By Emily Brown, ’21

When I began working on this project at the beginning of this semester, I expected to find at most a few dozen photographs by the two men in our collection. Instead, after countless hours of scouring the old archival boxes for prints that contained the trademark “Wilcox” and “Stone” signatures, we have uncovered over 300 photographs in the Special Collections archives. These photographs range in subject from individual portraits to landscape images of early Southwestern University and club and fraternity/sorority group portraits. In addition, we have discovered a few other photographers who lived in Georgetown around roughly the same time period, including J.E.H. Chapman, who worked with Wilcox for a year or so, and G.A. Addison, from whom Wilcox seems to have purchased his Georgetown studio. Over the past few weeks, I have been cataloging and measuring each individual photograph so that we have a better idea of the content and scope of the collection; next, we will begin ordering new supplies for rehousing the photographs so that they are better preserved for the future. Once we have supplies for better storage, we can then begin organizing the collection so that it is easier to search and be more accessible for research. In addition to cataloging the photographs, I have also recently begun conducting research about the lives of N.M. Wilcox and R.J. Stone through the Williamson County Sun archives kept on microfilm at the A. Frank Smith Library. 

 

A short summary of what we know about Wilcox and Stone so far: 

 

Nathan Miles Wilcox was born in Salem, Mississippi in 1845, and relocated to Texas with his family in the 1850s. At the moment I know very little about his young adult life, but by 1880 he was living in Georgetown with his mother and two brothers, although he had not yet discovered his love of photography. In 1882, he married a woman from Georgetown named Minnie Sneed, with whom he eventually had four children. By 1887, Wilcox had purchased a photography studio (most likely from G.A. Addison, the only known Georgetown photographer prior to this time). Over the years, Wilcox had a number of partnerships with other photographers, including J.E.H. Chapman in the early 1890s and Masterson in 1913-1914, however, the studio remained primarily under his control for over thirty years. In 1920, Wilcox and his family left Georgetown and moved to Austin, where he became a well-known local historian. He died in 1936 and was buried in Oakwood Cemetery in Austin.

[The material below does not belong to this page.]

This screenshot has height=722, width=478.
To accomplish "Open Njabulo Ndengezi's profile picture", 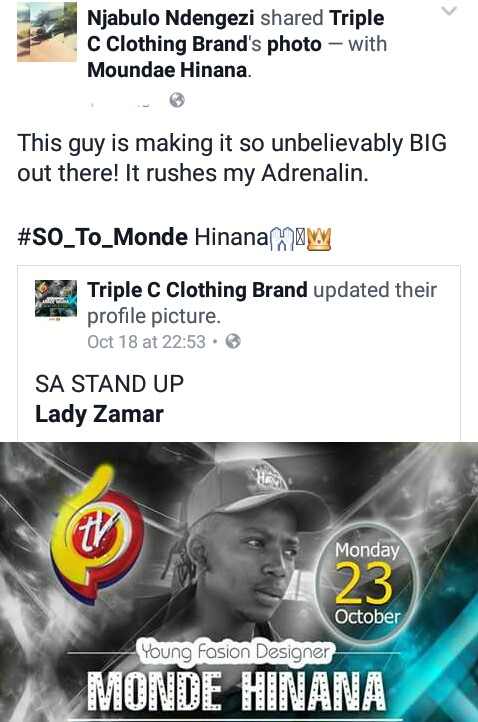I will pyautogui.click(x=47, y=32).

Placement of the cornerstone for the Administration Building [Cullen Building] on September 8, 18... Placement of the cornerstone for the Administration Building [Cullen Building] on September 8, 1898. Photograph taken by N.M. Wilcox.

 

Robert James Stone was born in 1869 in Chappell Hill and spent most of his early life in Caldwell, where he lived with his brother (or possibly half-brother) T.B. Stone and his family. There, he seems to have begun his photography career, although I have not yet discovered any of his works from this time. T.B. Stone and his family moved to Georgetown in 1893, however, it is unclear if R.J. Stone moved with them. Either way, Stone was living in Georgetown by 1896 at the latest, and his first ad appears in the Williamson County Sun in 1897. In Georgetown, he built a name for himself as “Southwestern’s photographer” and advertised his studio in both the local newspaper and the Southwestern University magazine. He married his wife, Vitula Lee, in 1906 and they had three children together. Stone continued to live in Georgetown until his death in 1953, and he was buried in Odd Fellows cemetery directly adjacent to Southwestern University. 

 

Photograph of Robert Stone taken by Stone Photography Studio. Photograph of Robert Stone taken by Stone Photography Studio.


Over the next few weeks, I will be continuing my microfilm research and begin utilizing other sources as well, including census data and birth, marriage, and death records. Hopefully these new avenues of research can help to fill in some of the missing pieces of the two photographer’s lives that I did not uncover through the Williamson County Sun and my preliminary database research.